EXHIBIT 107
Calculation of Filing Fee Tables
Form S-4
(Form Type)
Blum Holdings, Inc.
(Exact Name of Registrant as Specified in its Charter)
Table 1: Newly Registered and Carry Forward Securities
Security Type | Security Class Title | Fee Calculation or Carry Forward Rule | Amount To Be Registered | Maximum Offering Price Per Share (1) | Maximum Aggregate Offering Price | Fee Rate | Amount of Registration Fee | |
Newly Registered Securities | ||||||||
Fees to Be Paid | Equity | Common Stock, par value $0.001 per share | 457(c); 457(f)(1) | 774,998,097(2) | $0.023 | $17,824,956.20 | 0.00014760 | $2,630.96 |
Fees to Be Paid | Equity | Common Stock, par value $0.001 per share, issuable upon conversion of convertible notes | 457(c); 457(f)(1) | 23,542,297(3) | $0.023 | $541,472.83 | 0.00014760 | $79.92 |
Fees to Be Paid | Equity | Common Stock, par value $0.001 per share, issuable upon exercise of warrants | 457(c); 457(f)(1) | 146,243,471(4) | $0.023 | $3,363,599.83 | 0.00014760 | $496.47 |
Fees to Be Paid | Equity | Series V Preferred Stock, par value $0.001 per share | 457(c); 457(f)(1) | 14,071,431 (5) | -(6) | -(6) | - | -(6) |
Fees to Be Paid | Equity | Common Stock issuable upon the conversion of Series V Preferred Stock | 457(c); 457(f)(1) | 140,714,310(7) | $0.023 | $3,236,429.13 | 0.00014760 | $477.70 |
Carry Forward Securities | ||||||||
Carry Forward Securities | N/A | N/A | N/A | N/A | N/A | |||
Total Offering Amounts | $3,685.05 | |||||||
Total Fees Previously Paid | N/A | |||||||
Total Fee Offsets | N/A | |||||||
Net Fee Due | $3,685.05 |
(1) Estimated solely for the purpose of calculating the registration fee pursuant to Rule 457(c) and Rule 457(f)(1) of the Securities Act, based upon the average of the high and low sales price of the Common Stock as reported by The OTC Markets Group, Inc. on October 3, 2023.

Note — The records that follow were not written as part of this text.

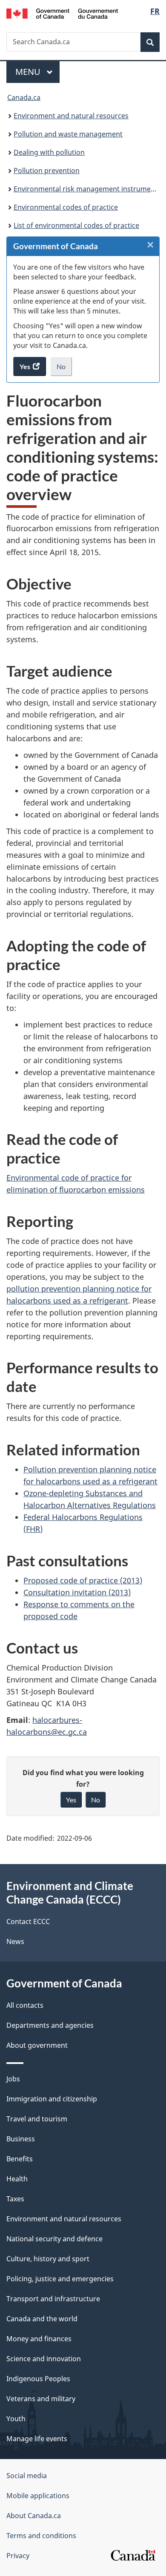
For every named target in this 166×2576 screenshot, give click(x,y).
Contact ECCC (28, 1921)
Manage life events (36, 2438)
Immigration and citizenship (51, 2098)
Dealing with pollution (49, 152)
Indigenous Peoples (38, 2378)
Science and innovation (43, 2358)
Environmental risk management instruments (87, 189)
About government (37, 2045)
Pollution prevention (47, 170)
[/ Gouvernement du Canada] (62, 12)
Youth (16, 2418)
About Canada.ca (33, 2515)
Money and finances (39, 2338)
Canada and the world (41, 2318)
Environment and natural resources (71, 115)
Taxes (15, 2198)
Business (20, 2138)
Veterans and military (40, 2398)
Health (17, 2178)
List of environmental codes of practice (76, 225)
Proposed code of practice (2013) (82, 1580)
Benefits (19, 2158)
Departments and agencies (50, 2025)
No (64, 369)
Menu (29, 71)
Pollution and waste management (68, 134)
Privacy (17, 2555)
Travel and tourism (36, 2118)
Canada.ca (23, 97)
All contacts (24, 2005)
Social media (26, 2475)
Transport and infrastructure (53, 2298)
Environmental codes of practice (66, 207)
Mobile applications (37, 2495)
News (15, 1941)
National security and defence (54, 2238)
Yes (71, 1800)
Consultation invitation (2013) (77, 1592)
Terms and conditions (41, 2535)
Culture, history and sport (47, 2258)
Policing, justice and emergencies (60, 2278)
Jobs (13, 2079)
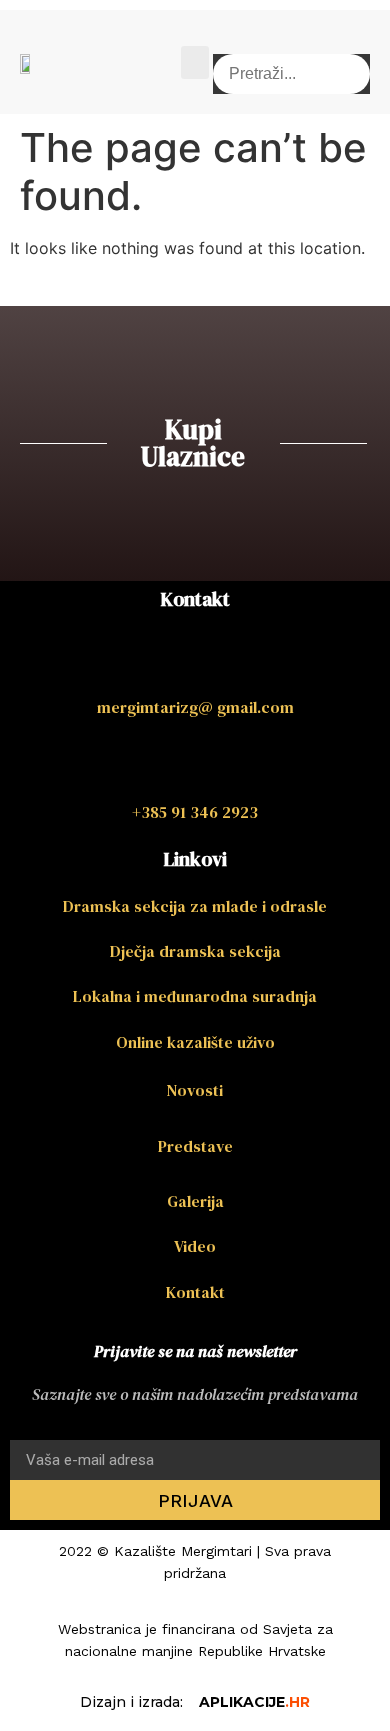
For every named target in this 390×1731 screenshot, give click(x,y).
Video (195, 1246)
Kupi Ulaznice (193, 443)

(2) Represents the maximum number of shares of Common Stock of Blum Holdings, Inc. estimated to be issuable pursuant to the holding company reorganization described in the proxy statement/prospectus that forms a part of this registration statement upon conversion of shares of common stock of Unrivaled Brands, Inc., based upon the number of shares of common stock of Unrivaled Brands, Inc. outstanding at the close of business on October 2, 2023. Pursuant to the holding company reorganization, each outstanding share of common stock of Unrivaled Brands, Inc. will be automatically converted into the right to receive one share of Common Stock of Blum Holdings, Inc.
(3) Represents the maximum number of shares of Common Stock of Blum Holdings, Inc. issuable upon conversion of convertible notes issued by Unrivaled Brands, Inc. that are outstanding as of October 3, 2023.

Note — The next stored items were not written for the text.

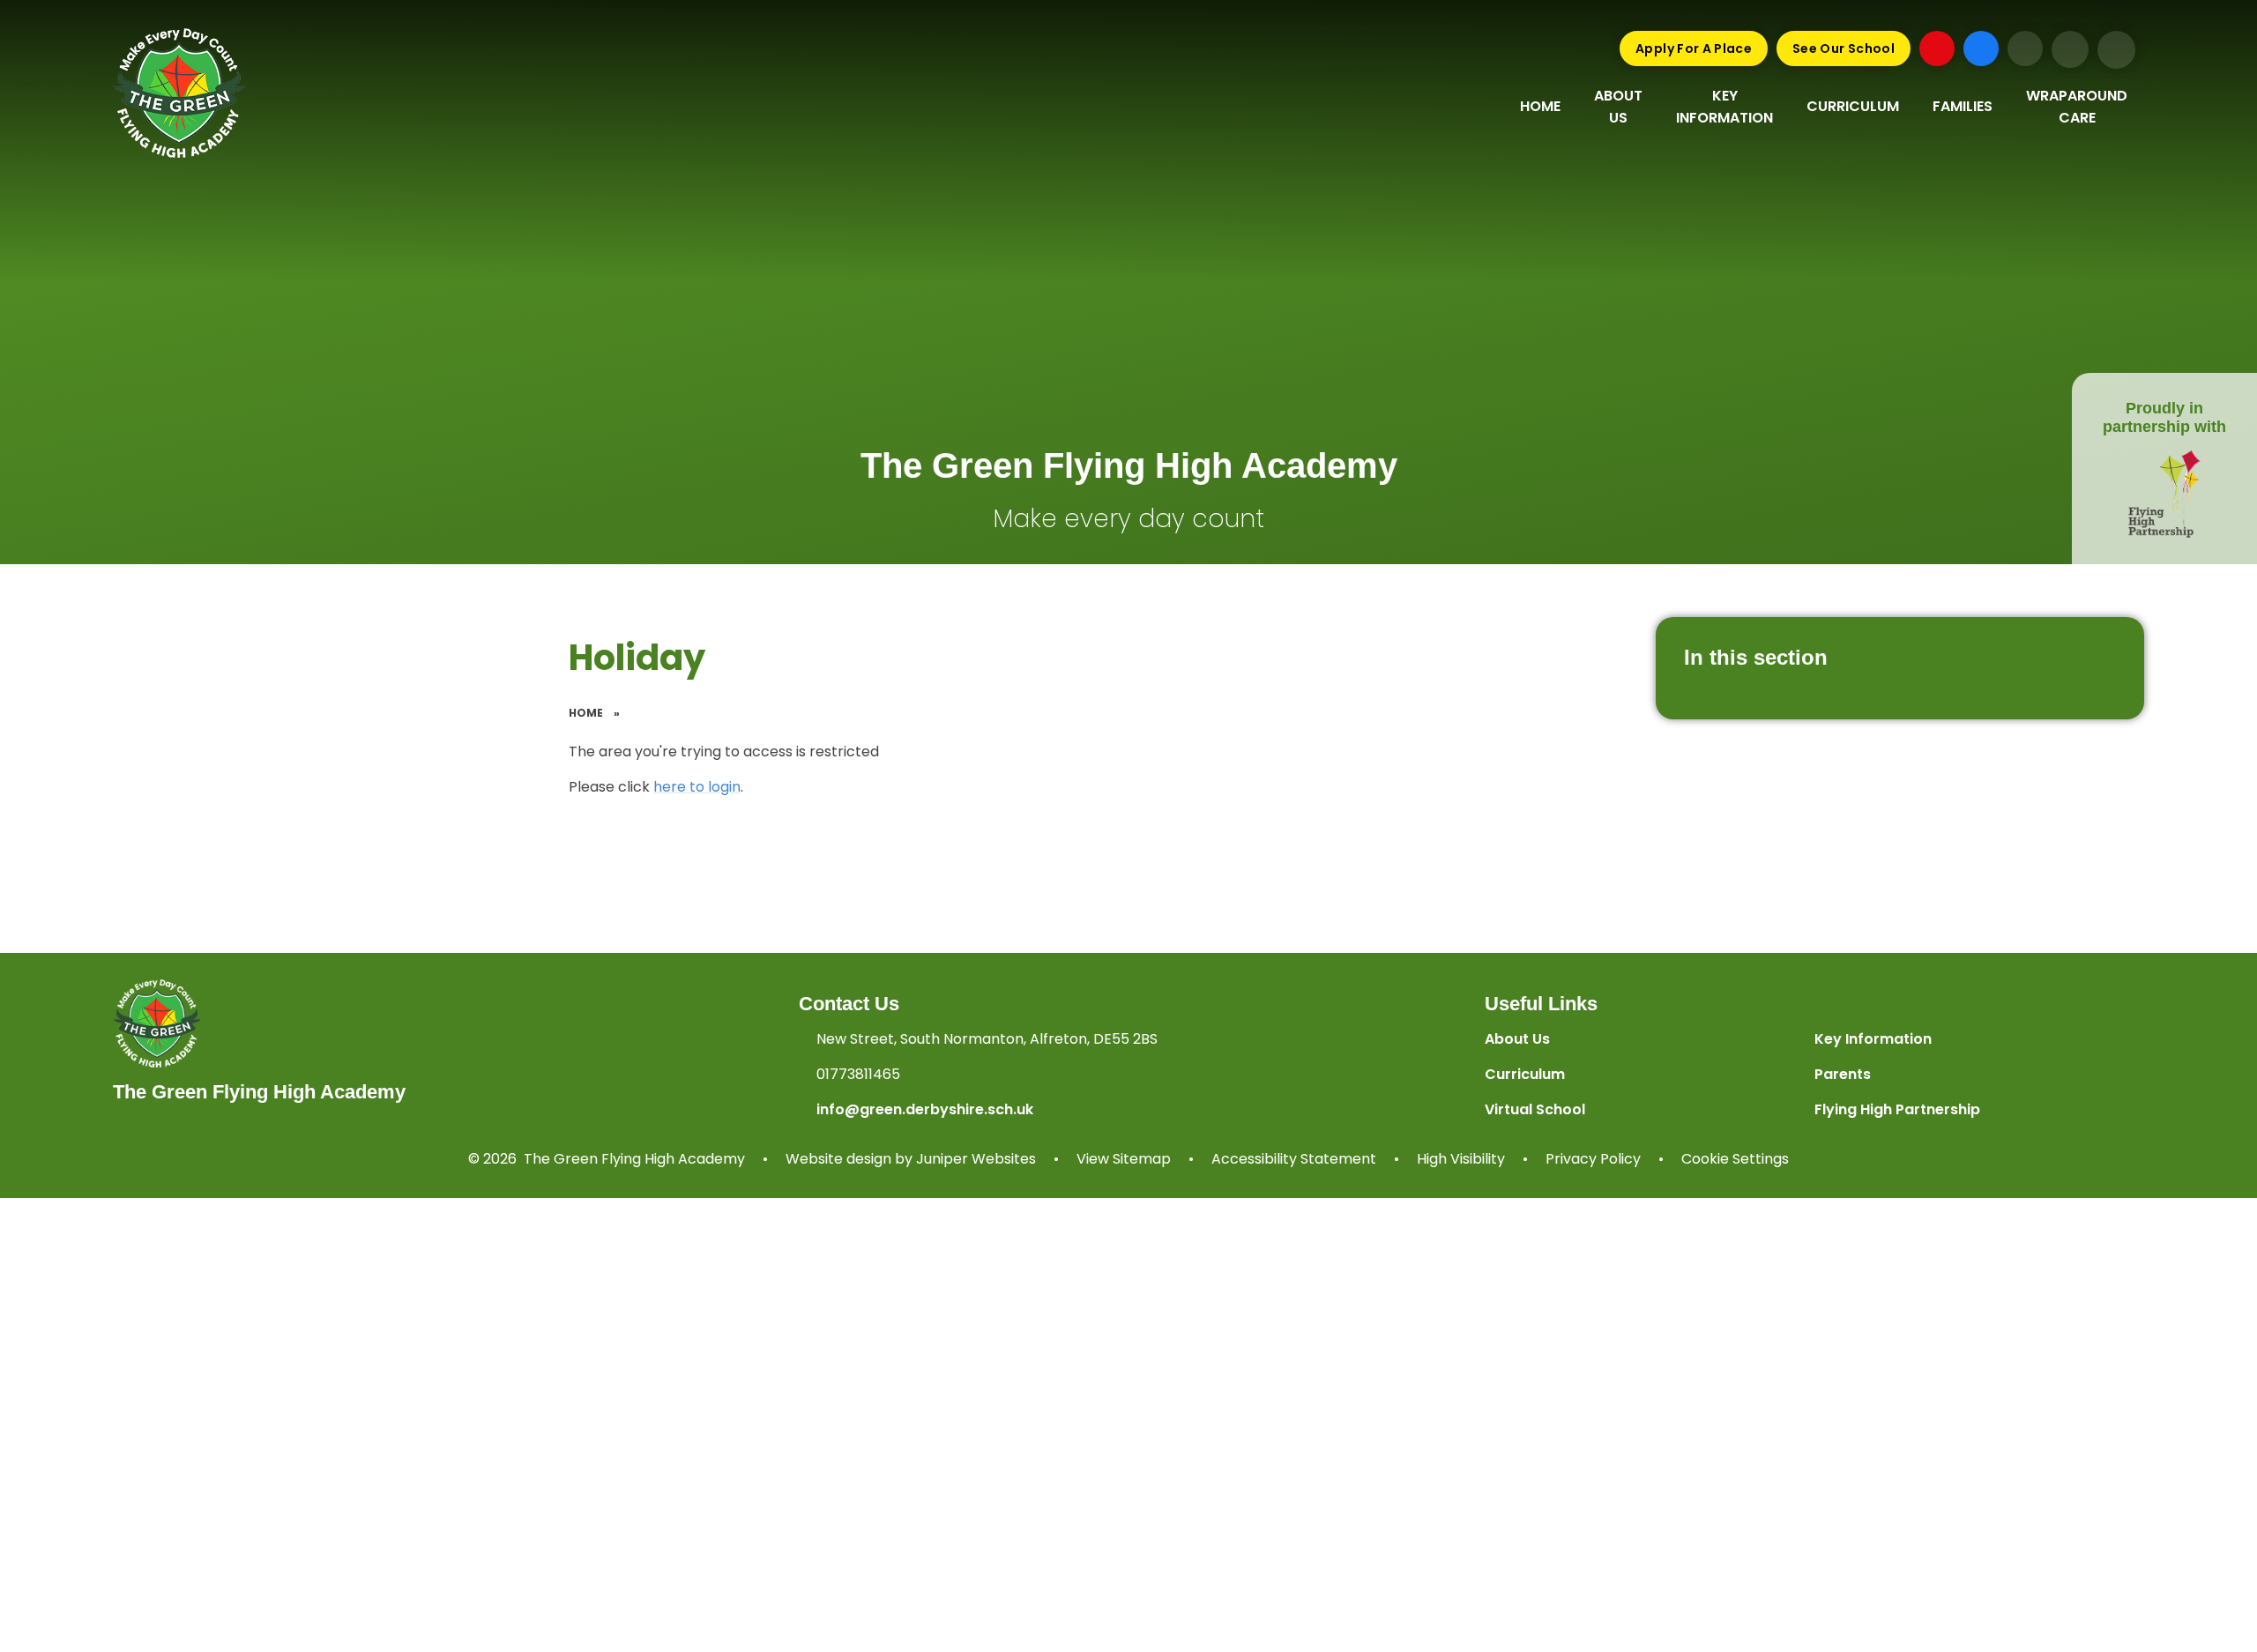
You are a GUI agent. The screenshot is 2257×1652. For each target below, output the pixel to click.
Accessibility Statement (1293, 1159)
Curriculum (1525, 1074)
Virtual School (1535, 1109)
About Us (1517, 1039)
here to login (697, 787)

(4) Represents the maximum number of shares of Common Stock of Blum Holdings, Inc issuable upon exercise of warrants issued by Unrivaled Brands, Inc. that are outstanding as of October 3, 2023.

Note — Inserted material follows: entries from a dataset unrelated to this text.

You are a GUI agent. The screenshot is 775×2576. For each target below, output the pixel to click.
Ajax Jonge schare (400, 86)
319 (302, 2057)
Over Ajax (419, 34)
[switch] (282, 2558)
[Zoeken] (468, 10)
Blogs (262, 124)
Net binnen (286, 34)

(5) Represents the maximum number of shares of Series V Preferred Stock of Blum Holdings, Inc. estimated to be issuable to existing Unrivaled Brands, Inc. preferred shareholders in connection with the holding company reorganization described in the proxy statement/prospectus that forms a part of this registration statement.
(6) Pursuant to Rule 457(g) under the Securities Act of 1933, as amended, if shares of convertible preferred stock are to be registered for distribution in the same registration statement as the securities to be offered pursuant thereto, no separate registration fee shall be required.
(7) Represents the maximum number of shares of Common Stock of Blum Holdings, Inc. issuable upon conversion of preferred stock issued by Unrivaled Brands, Inc. that are outstanding as of October 3, 2023.